» Work instruction
The records below hold pictures; please leave those out and retype the rest exactly.
Segment Start: Data under study
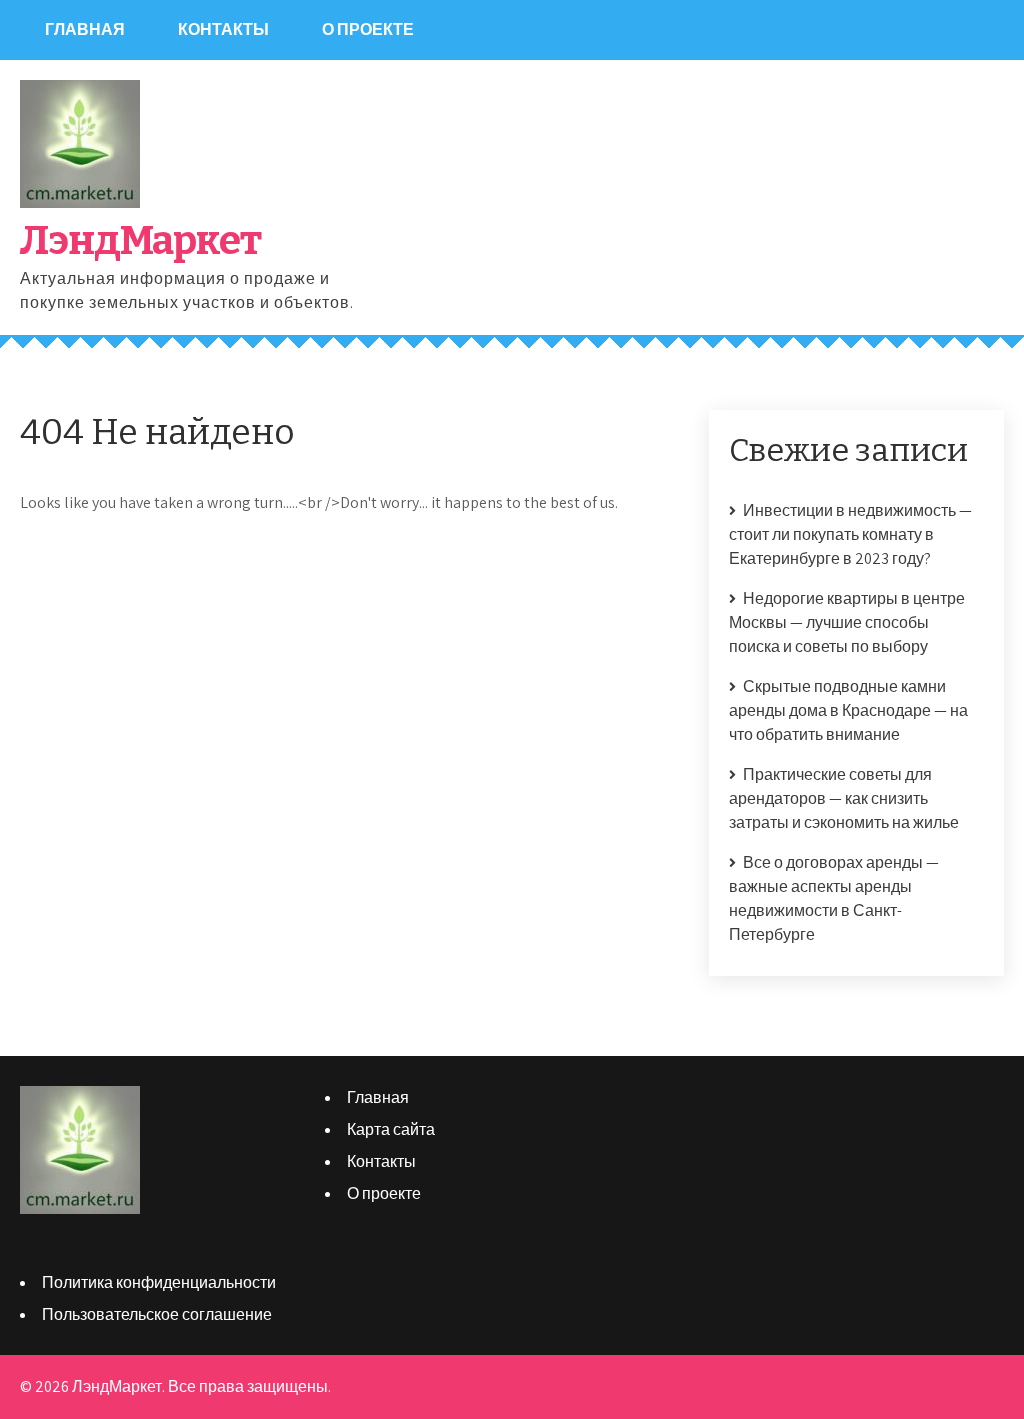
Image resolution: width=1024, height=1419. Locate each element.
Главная (85, 29)
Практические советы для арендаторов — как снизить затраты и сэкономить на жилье (844, 798)
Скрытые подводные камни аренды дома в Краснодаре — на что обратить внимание (848, 710)
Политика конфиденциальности (159, 1282)
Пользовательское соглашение (157, 1314)
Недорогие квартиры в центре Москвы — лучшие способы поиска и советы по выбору (847, 622)
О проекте (368, 29)
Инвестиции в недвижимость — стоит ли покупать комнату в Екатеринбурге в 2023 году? (850, 534)
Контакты (223, 29)
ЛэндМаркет (140, 241)
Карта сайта (391, 1129)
Segment End: Data under study
» Result
Image resolution: width=1024, height=1419. Locate each element.
Главная (85, 29)
Практические советы для арендаторов — как снизить затраты и сэкономить на жилье (844, 798)
Скрытые подводные камни аренды дома в Краснодаре — на что обратить внимание (848, 710)
Политика конфиденциальности (159, 1282)
Пользовательское соглашение (157, 1314)
Недорогие квартиры в центре Москвы — лучшие способы поиска и советы по выбору (847, 622)
О проекте (368, 29)
Инвестиции в недвижимость — стоит ли покупать комнату в Екатеринбурге в 2023 году? (850, 534)
Контакты (223, 29)
ЛэндМаркет (140, 241)
Карта сайта (391, 1129)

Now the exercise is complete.